[Saved entries]:
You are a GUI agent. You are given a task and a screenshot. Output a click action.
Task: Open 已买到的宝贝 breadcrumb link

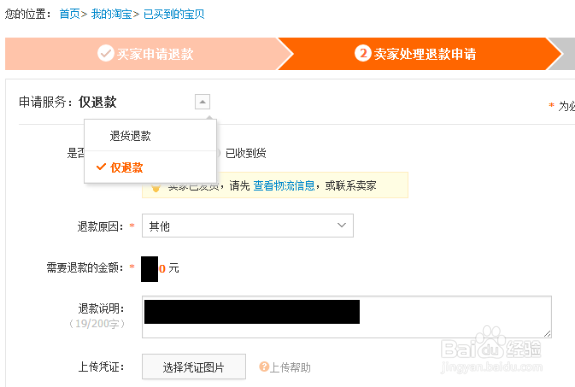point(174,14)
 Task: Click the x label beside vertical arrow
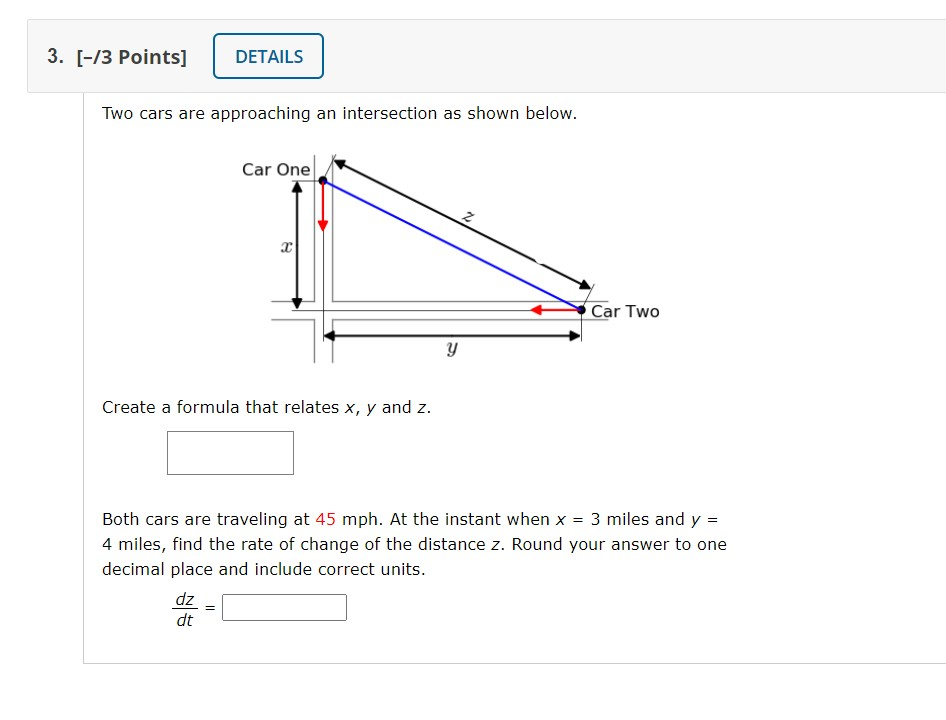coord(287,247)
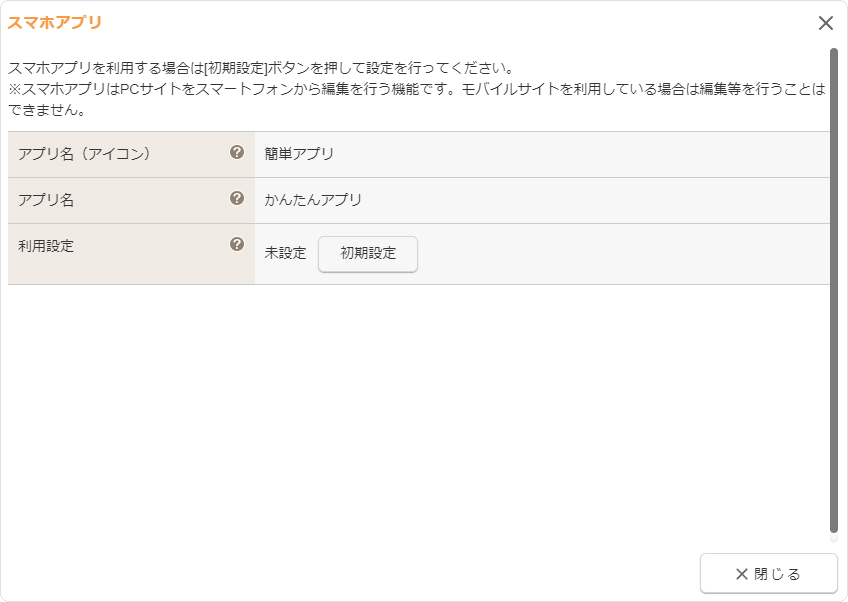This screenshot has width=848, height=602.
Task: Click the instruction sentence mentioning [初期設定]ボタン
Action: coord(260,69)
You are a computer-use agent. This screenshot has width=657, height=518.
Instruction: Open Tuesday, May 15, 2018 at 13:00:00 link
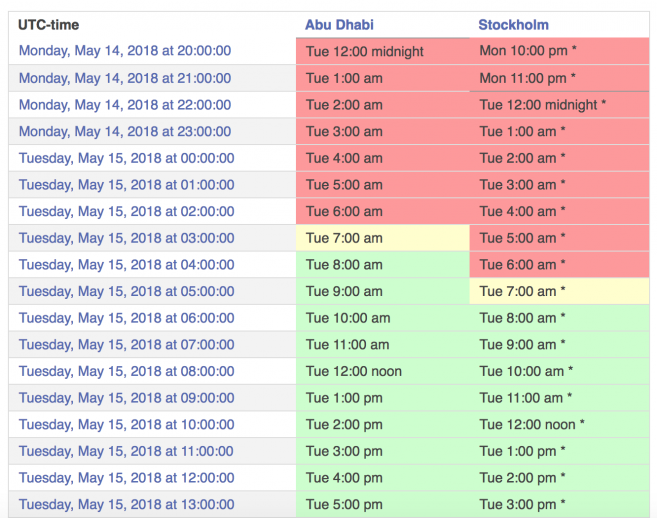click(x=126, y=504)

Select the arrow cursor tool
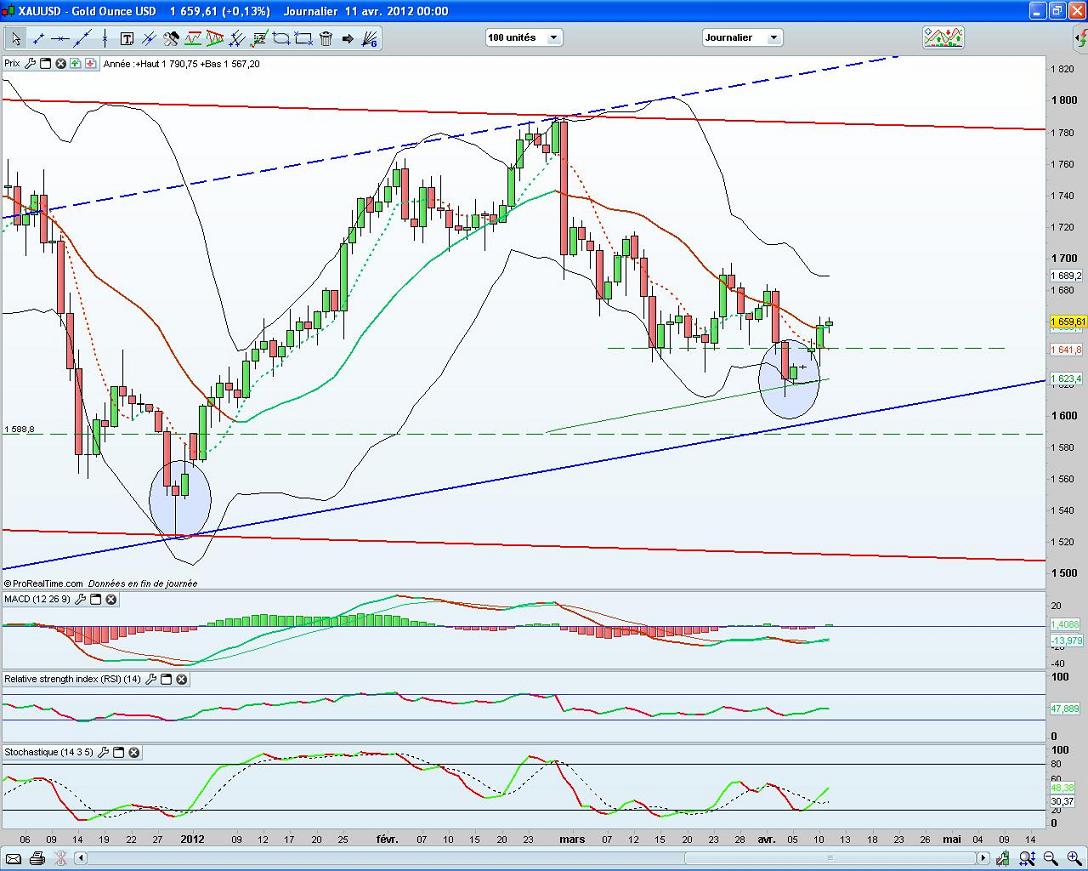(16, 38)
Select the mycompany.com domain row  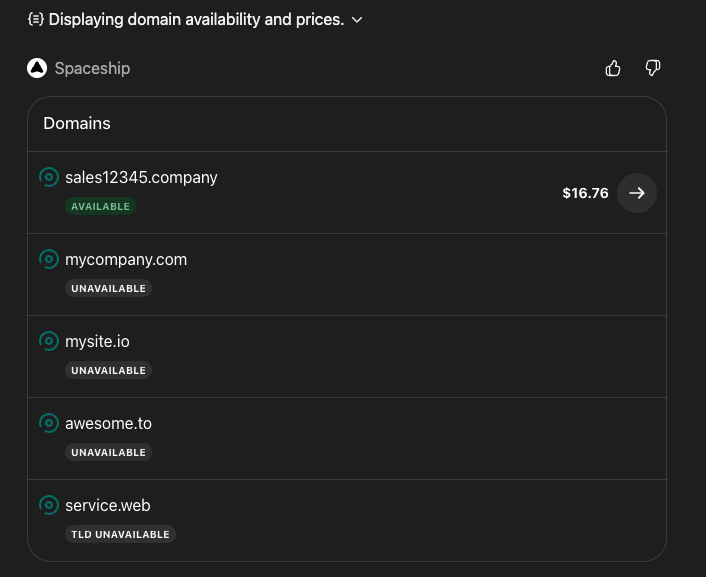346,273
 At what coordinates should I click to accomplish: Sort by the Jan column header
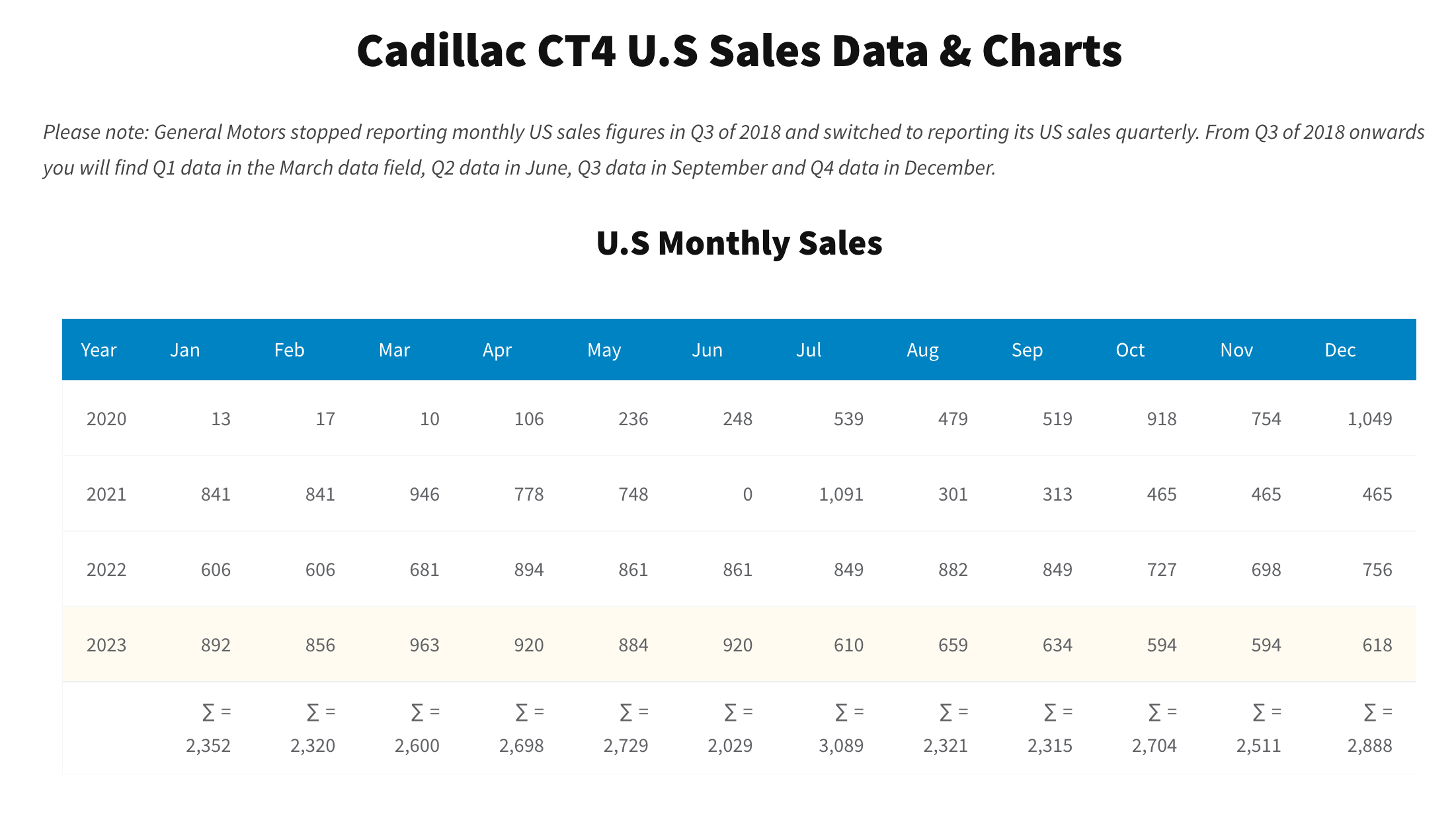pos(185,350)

[Required task]: Rewrite the entries starting at the line containing "At what coordinates" and ending at the last line of the entries, requests included, and adjust every coordinate in the answers by adding -7 to it. Leave the pictures out of your answer.

[Problem solution]:
 At what coordinates should I click to accomplish: Sort by the Jan column header
pos(178,343)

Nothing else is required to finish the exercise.